Record set Block Start

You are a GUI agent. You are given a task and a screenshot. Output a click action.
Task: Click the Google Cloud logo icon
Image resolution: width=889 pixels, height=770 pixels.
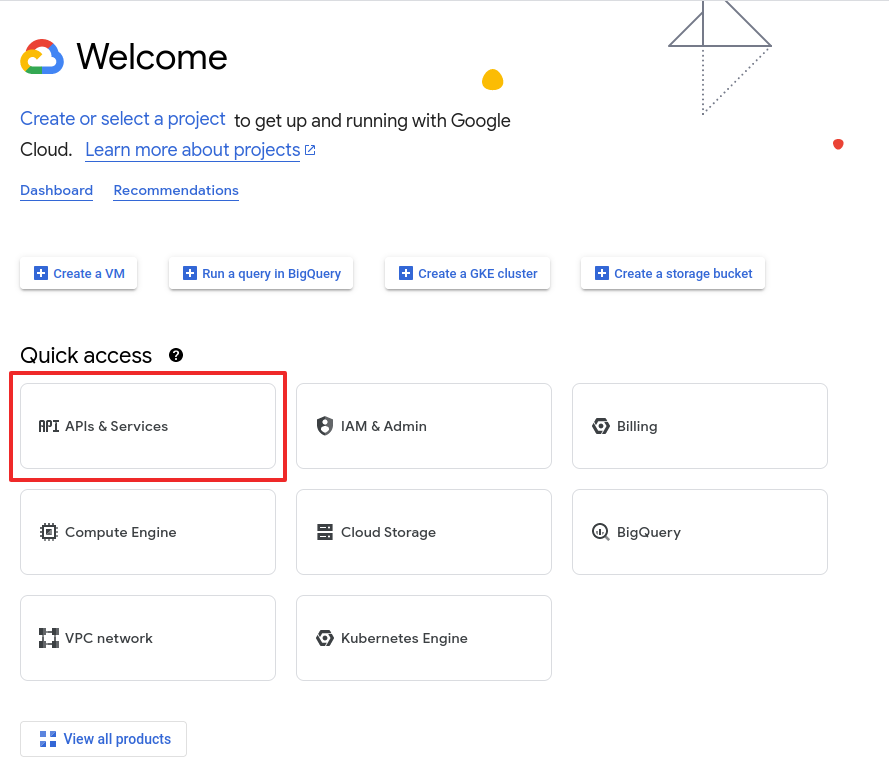click(42, 57)
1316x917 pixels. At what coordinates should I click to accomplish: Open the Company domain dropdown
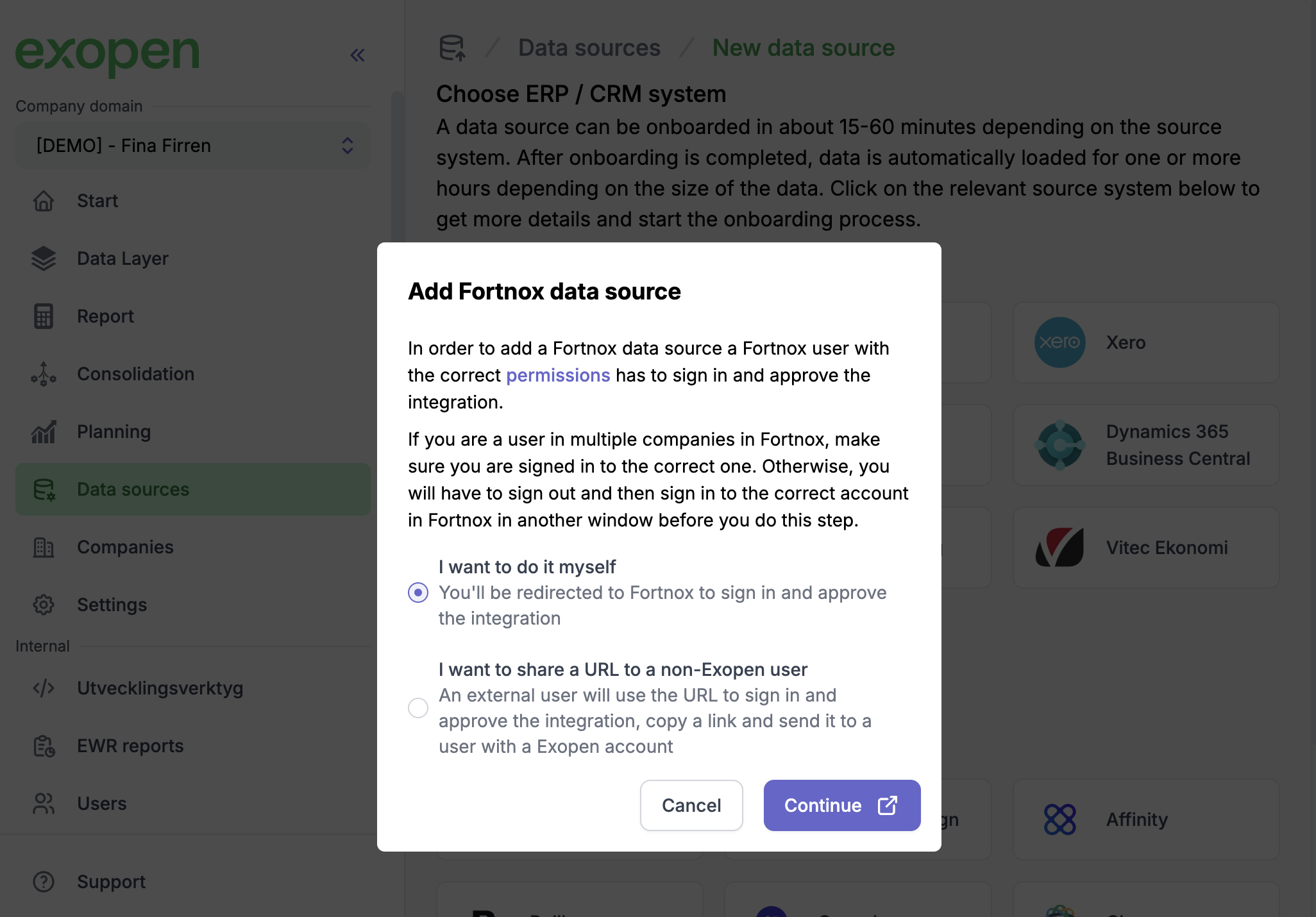click(x=192, y=146)
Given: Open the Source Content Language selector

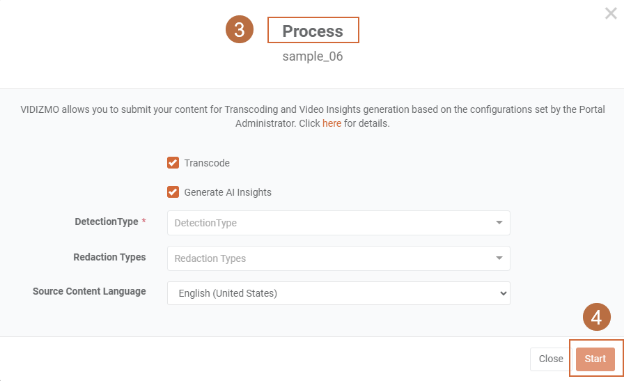Looking at the screenshot, I should (339, 293).
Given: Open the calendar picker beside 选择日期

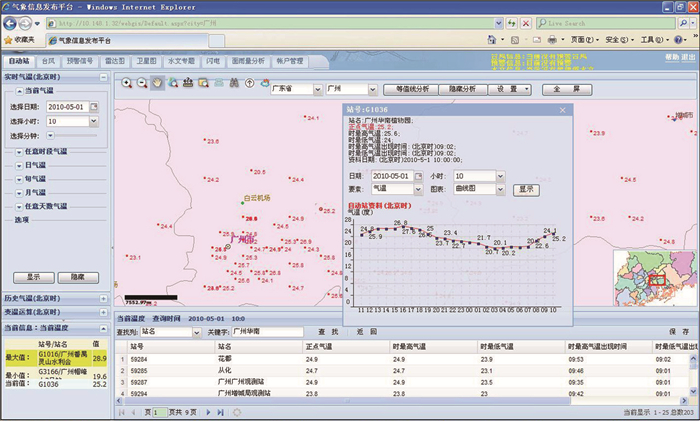Looking at the screenshot, I should click(98, 106).
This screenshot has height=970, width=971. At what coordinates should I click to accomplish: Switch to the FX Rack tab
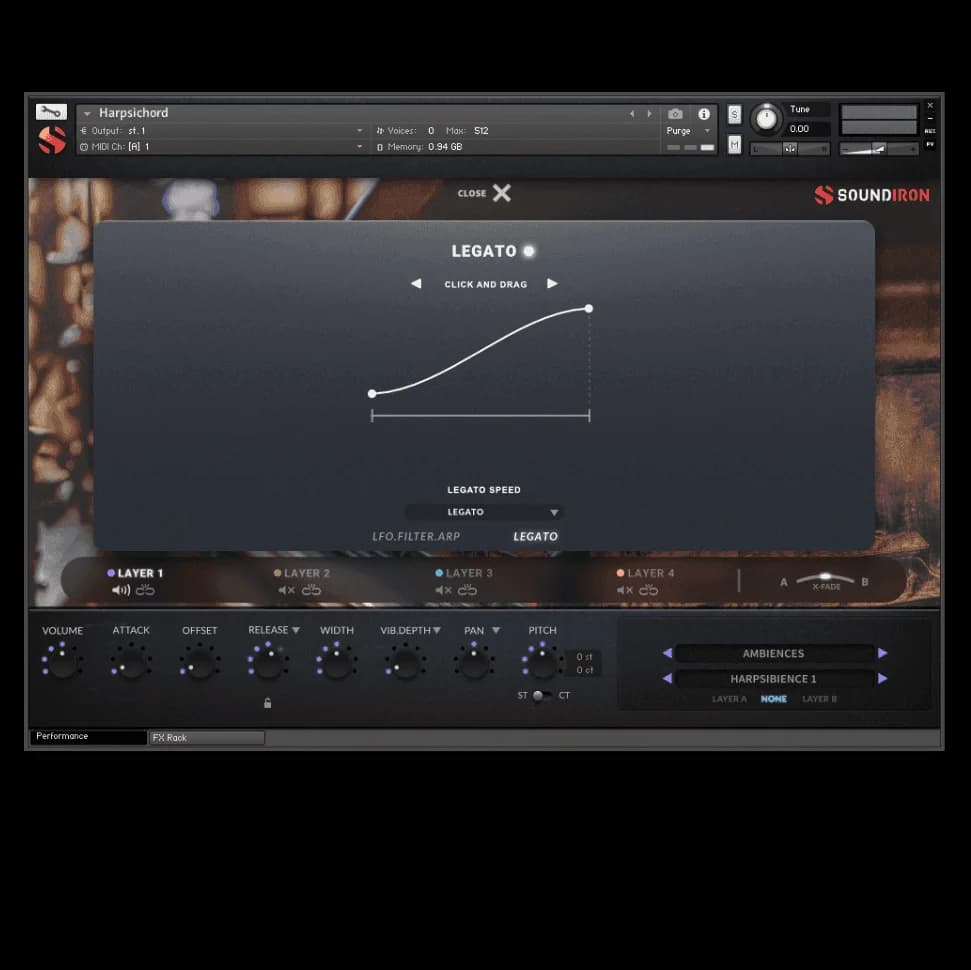click(206, 738)
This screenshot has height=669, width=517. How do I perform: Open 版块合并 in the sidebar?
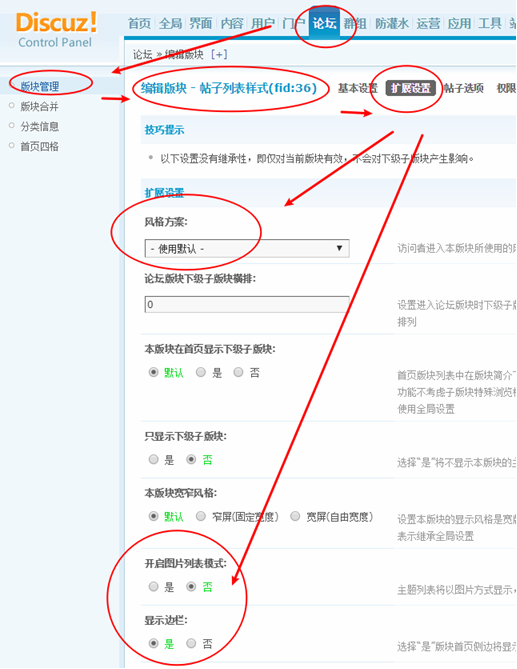coord(40,106)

Record set Block End

[Exercise brief]: Although the entries contain pictures, reproduce only the rest, exactly as written.

[Exercise response]:
You are a GUI agent. You are given a task and a screenshot. Output a click action.
Task: Click the Google Cloud logo icon
Image resolution: width=889 pixels, height=770 pixels.
click(42, 57)
1316x917 pixels. At what coordinates should I click to accomplish: Open the Company domain dropdown
click(x=192, y=146)
Given: Open the Source Content Language selector

Looking at the screenshot, I should (339, 293).
Given: Open the calendar picker beside 选择日期

Looking at the screenshot, I should click(98, 106).
This screenshot has height=970, width=971. At what coordinates should I click to accomplish: Switch to the FX Rack tab
click(206, 738)
This screenshot has height=669, width=517. How do I perform: Open 版块合并 in the sidebar?
coord(40,106)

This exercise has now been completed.